Final Report Summary - FISHPROBIO (Metacommunity dynamics of the fish surface mircobiome in health and disease: pathogens and probiotics)
FishProBio is a Marie-Curie actions international outgoing fellowship (IOF) between the Marine Fisheries Genetics Laboratory, Bangor University, UK, and the Institute de Biologie Integrative et de Systemes, Universite de Laval, Quebec, Canada. The project explored the microbiomes (the commensal bacterial flora) of commercially exploitable teleost species in healthy and diseased states. Improved understanding of the role microbiota play in predicting, defining and possibly preventing disease, will be vital as aquaculture increasingly provides our principal source of seafood. This publishable summary details the progress towards fulfilling the project objectives, the work undertaken over the full 36 months of the project and the potential impact of the results.

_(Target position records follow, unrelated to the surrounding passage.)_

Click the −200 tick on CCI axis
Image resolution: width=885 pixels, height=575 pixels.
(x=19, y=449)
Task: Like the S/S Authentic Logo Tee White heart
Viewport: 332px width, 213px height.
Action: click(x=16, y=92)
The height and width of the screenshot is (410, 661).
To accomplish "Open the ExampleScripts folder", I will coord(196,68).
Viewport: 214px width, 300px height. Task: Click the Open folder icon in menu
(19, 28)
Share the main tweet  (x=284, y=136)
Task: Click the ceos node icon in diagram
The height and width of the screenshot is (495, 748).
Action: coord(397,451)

The Project Aims as described in Part B, Annex I, covered in the first 12 months of the project, of the Grant Agreement are described as follows.

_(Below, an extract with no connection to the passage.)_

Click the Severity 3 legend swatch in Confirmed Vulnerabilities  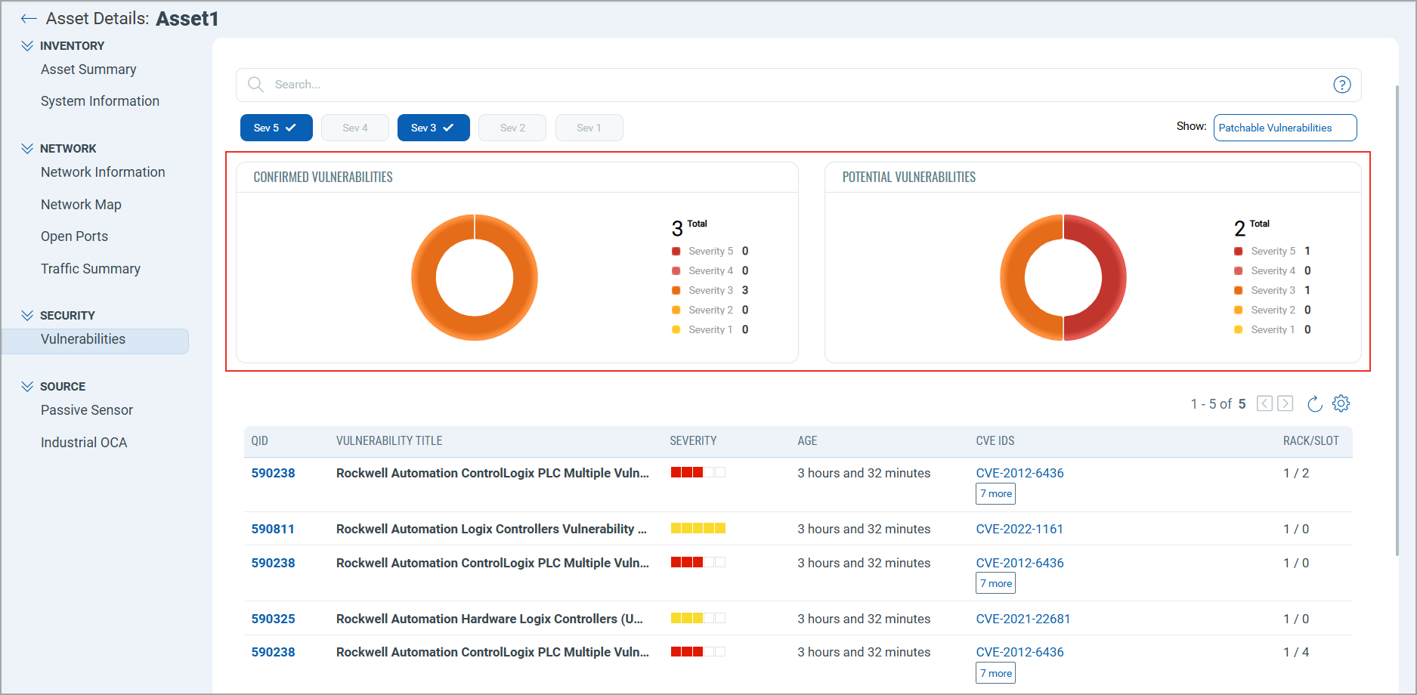pyautogui.click(x=676, y=291)
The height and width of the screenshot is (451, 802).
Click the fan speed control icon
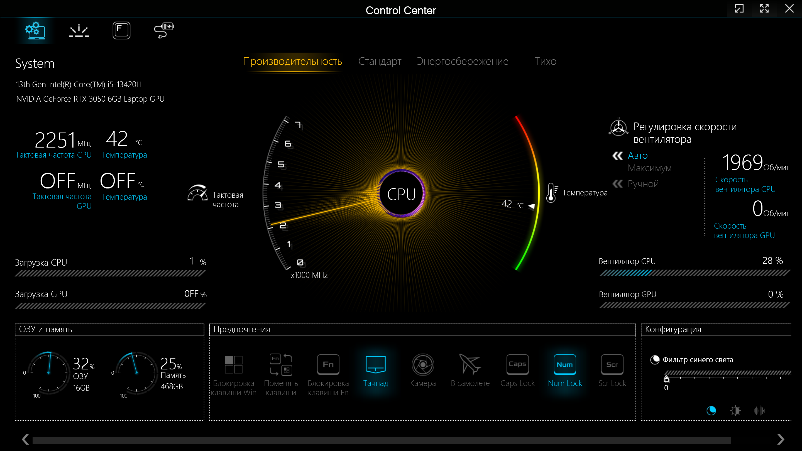[x=618, y=127]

A) Identify community shifts in the surface mucous microbiome of an economically important teleost species in healthy and diseased states
B) Identify key changes in microbial community structure that precede disease or define resistance to disease
C) Understand the genetic mechanisms that underpin competitive exclusion between an invasive opportunistic pathogen and a proven resident probiotic bacterium
The first phase of the project involved the testing of a proven probiotic in vivo, as an effective preventative and curative measure to treat infection with the fresh water salmonid pathogen Flavobacterium psycrophilum. According to the predicted progress and milestones of the project. Completion of the probiotic in vivo portion of the experiment was expected for completion at the end of month 8. 454 amplicon sequencing was predicted to begin by month 10.
As planned the in vivo challenge was undertaken, slightly modified to involve three different probiotic candidates, as well as untreated controls. The experiment involved over 1500 individual fish. We selected only susceptible Salvelinus fontinalis for the study from as single pedigree. Improving on the described experimental design described in the original proposal, replicates were maintained in isolated aquaria to minimize cross-contamination. In total fifteen aquaria were employed, including five triple replicated treatments: stressed, unstressed, probiotic 1, probiotic 2 and probiotic 3.
Skin mucous samples and environmental samples were collected and stored as detailed in the work plan. However, we encountered major difficulties during the stress phase of our experiment. The aquaculture supplier who provided the Rupert pedigree susceptible S. fontinalis fingerlings, through lack of phenotypic control, supplied a resistant population. Thus, despite repeated temperature and anoxic stressing, we were not able to induce F. psycrophilum infection, identified either by PCR detection, or via observed symptoms and mortality. The experiment was therefore terminated at month six. Subsequently, new fish were ordered from a separate supplier, supposedly from a susceptible Rupert phenotype. We, therefore, restarted the experiment. However, once again, repeated stresses failed to induce infection.
Finally, we halted the in vivo experimental work at the end of month 11.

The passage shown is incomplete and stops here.